> **Assignment**
Where in the material does the word "screenshot" appear? Copy each line that has it.

Top of Available data

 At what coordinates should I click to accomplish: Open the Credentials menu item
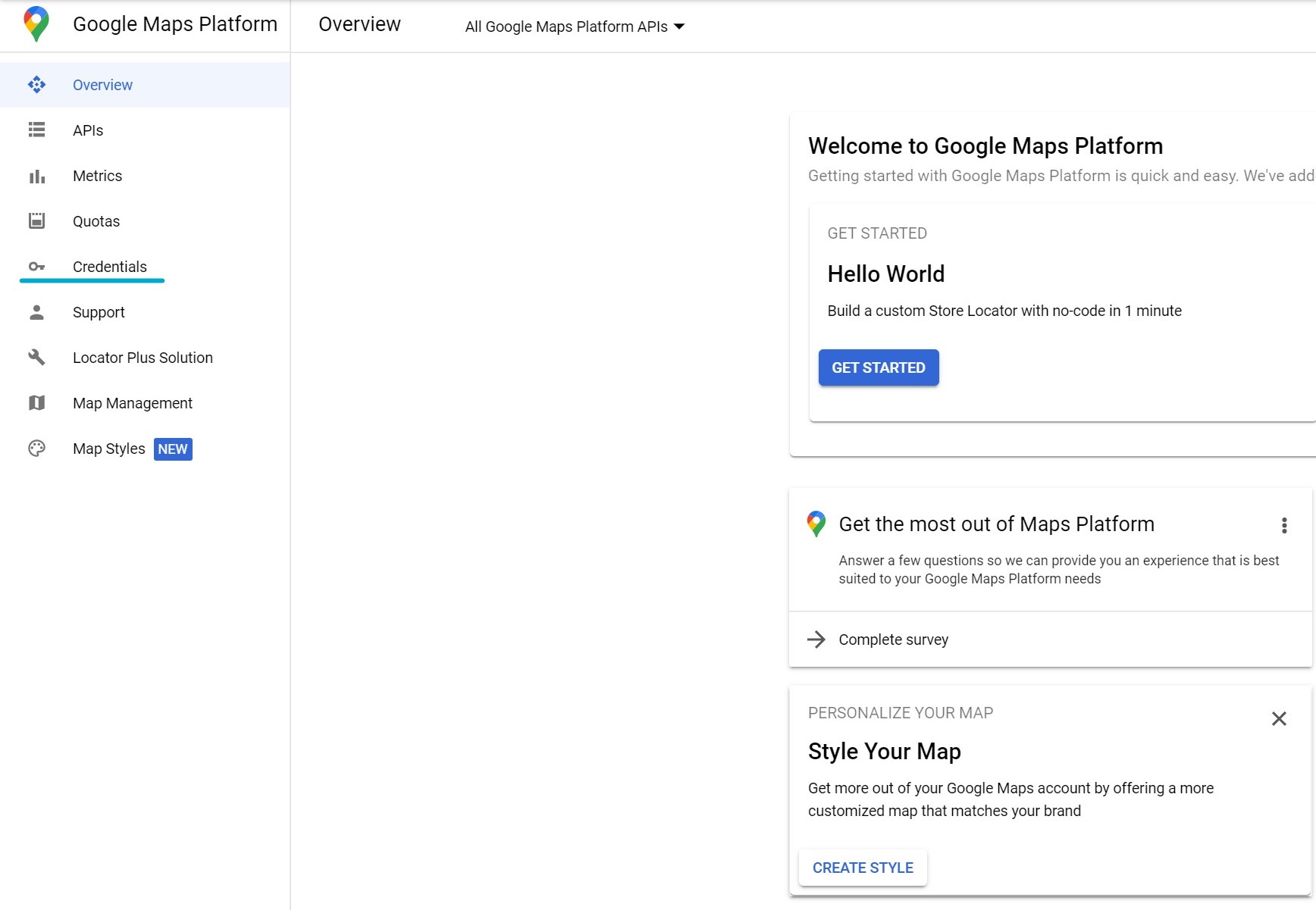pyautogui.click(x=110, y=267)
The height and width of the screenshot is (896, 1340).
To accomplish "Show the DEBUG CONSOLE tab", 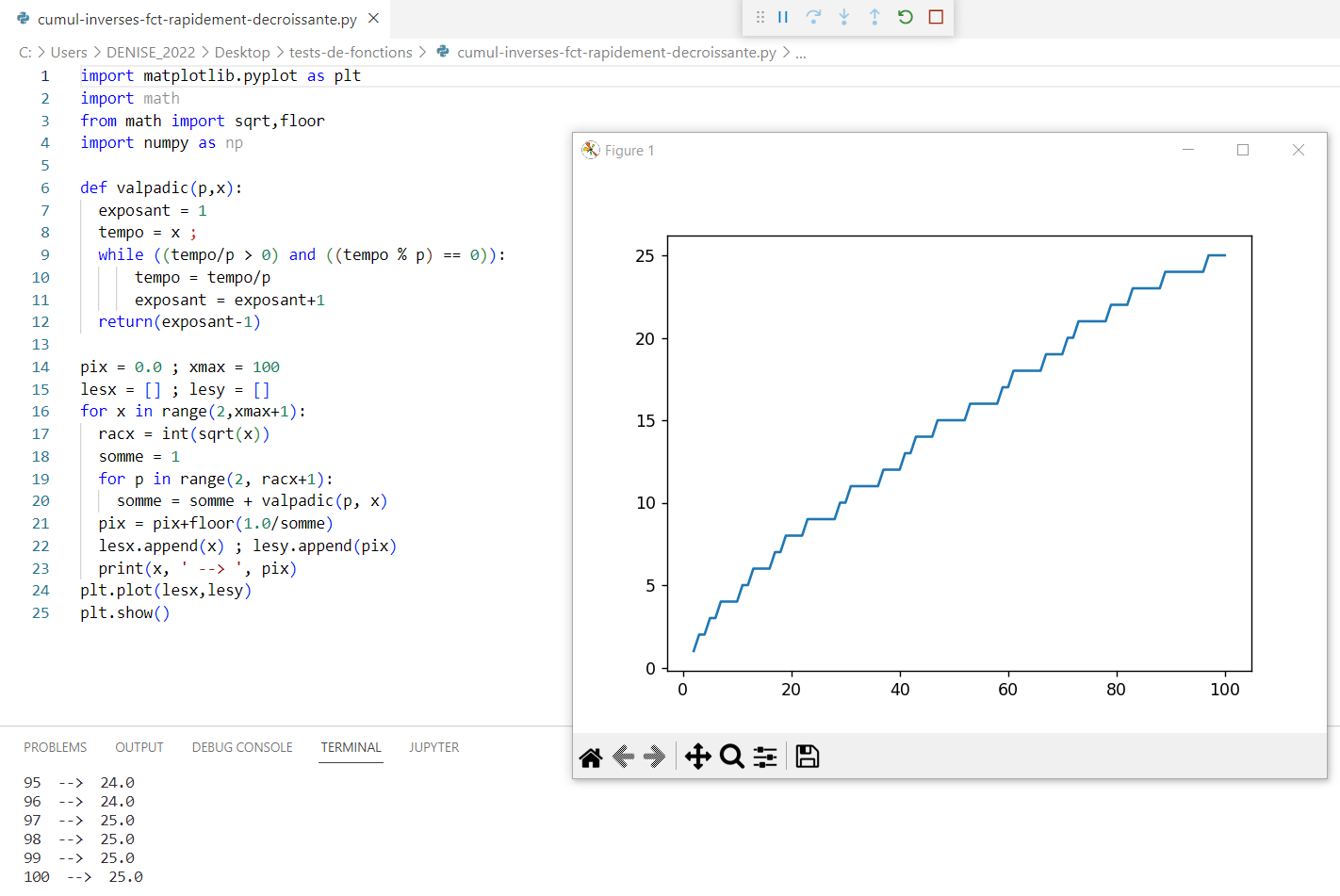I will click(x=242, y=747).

Bottom of Available data
Top of Available data

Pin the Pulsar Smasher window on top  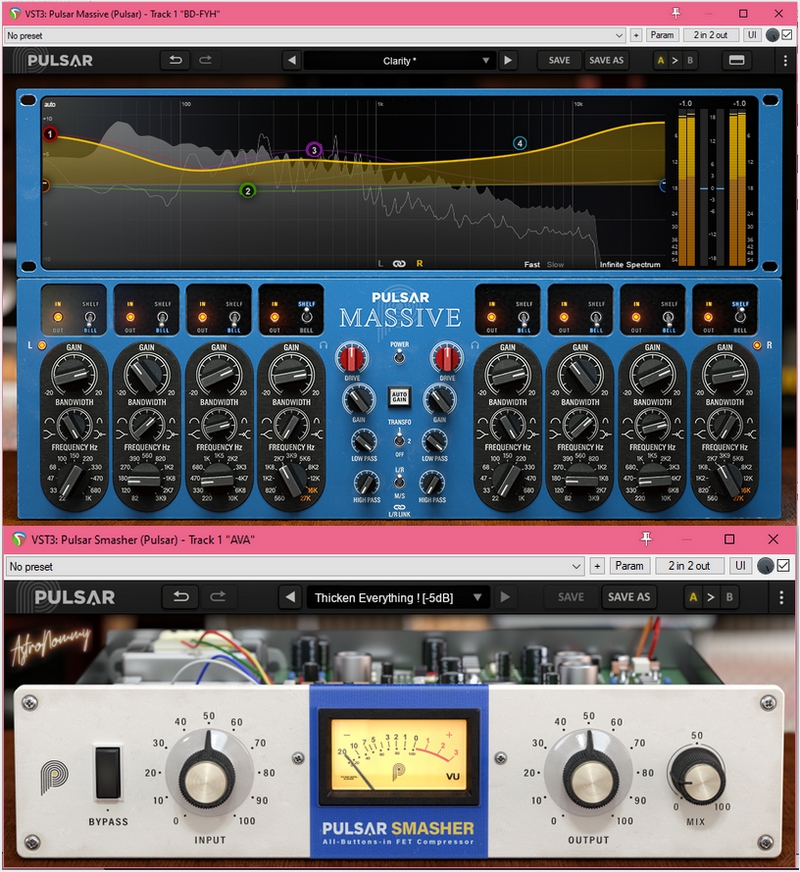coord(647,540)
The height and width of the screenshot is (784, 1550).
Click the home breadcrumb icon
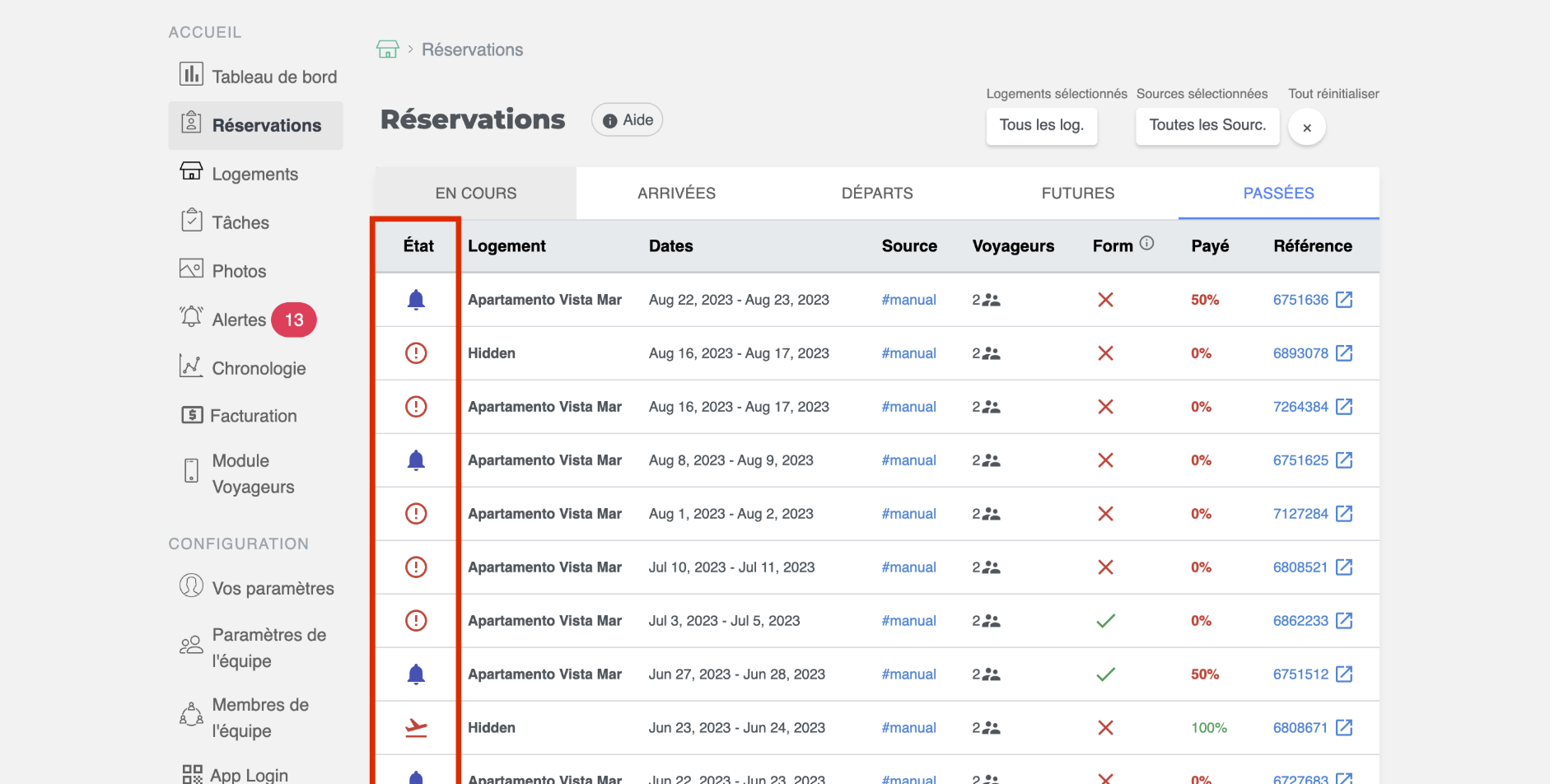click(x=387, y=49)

Bottom of Available data

> **Output of the task**
The height and width of the screenshot is (896, 1340).
The height and width of the screenshot is (784, 1550).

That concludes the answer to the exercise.